Beneath this task is a listing; tally its lines that contain "Museum" and give only the total.

___

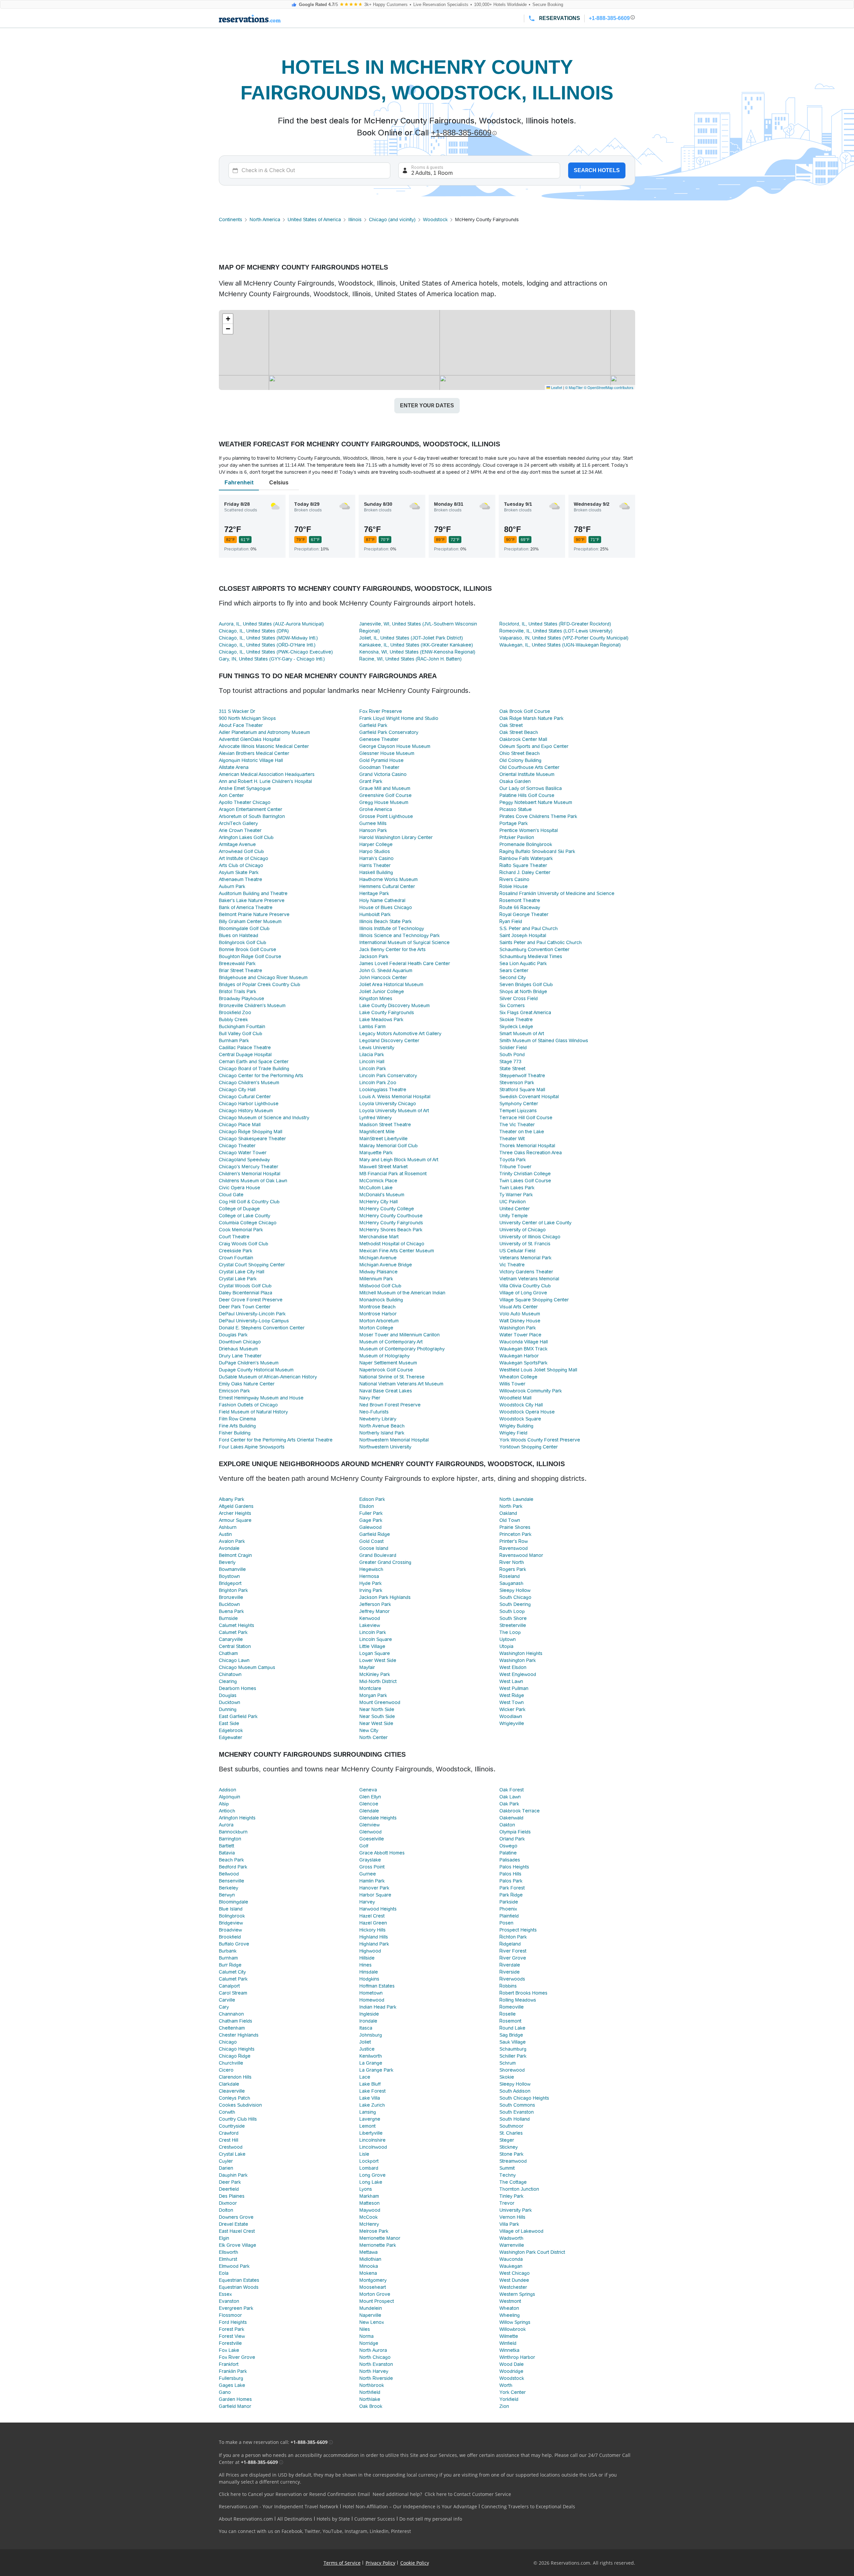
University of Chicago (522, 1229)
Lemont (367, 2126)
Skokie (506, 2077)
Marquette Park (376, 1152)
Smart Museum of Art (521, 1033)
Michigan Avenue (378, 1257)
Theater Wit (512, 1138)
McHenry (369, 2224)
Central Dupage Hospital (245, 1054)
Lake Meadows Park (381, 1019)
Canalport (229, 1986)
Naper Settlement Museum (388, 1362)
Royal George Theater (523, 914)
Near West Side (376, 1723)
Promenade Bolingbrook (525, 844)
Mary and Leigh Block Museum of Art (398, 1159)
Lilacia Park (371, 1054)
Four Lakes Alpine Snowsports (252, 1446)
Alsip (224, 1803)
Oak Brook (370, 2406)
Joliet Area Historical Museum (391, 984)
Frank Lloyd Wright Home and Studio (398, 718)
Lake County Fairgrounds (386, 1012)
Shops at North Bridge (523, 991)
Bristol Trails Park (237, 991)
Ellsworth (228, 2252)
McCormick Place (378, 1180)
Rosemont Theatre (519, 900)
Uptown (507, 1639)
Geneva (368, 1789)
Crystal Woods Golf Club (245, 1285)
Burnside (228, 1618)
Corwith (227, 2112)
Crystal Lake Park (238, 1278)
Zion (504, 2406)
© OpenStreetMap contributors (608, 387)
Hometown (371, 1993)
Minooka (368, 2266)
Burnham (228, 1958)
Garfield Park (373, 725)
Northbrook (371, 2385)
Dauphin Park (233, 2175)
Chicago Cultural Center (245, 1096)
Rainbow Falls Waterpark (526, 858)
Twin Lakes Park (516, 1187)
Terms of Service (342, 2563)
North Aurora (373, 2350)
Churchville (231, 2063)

___

__Solution for this problem__:
4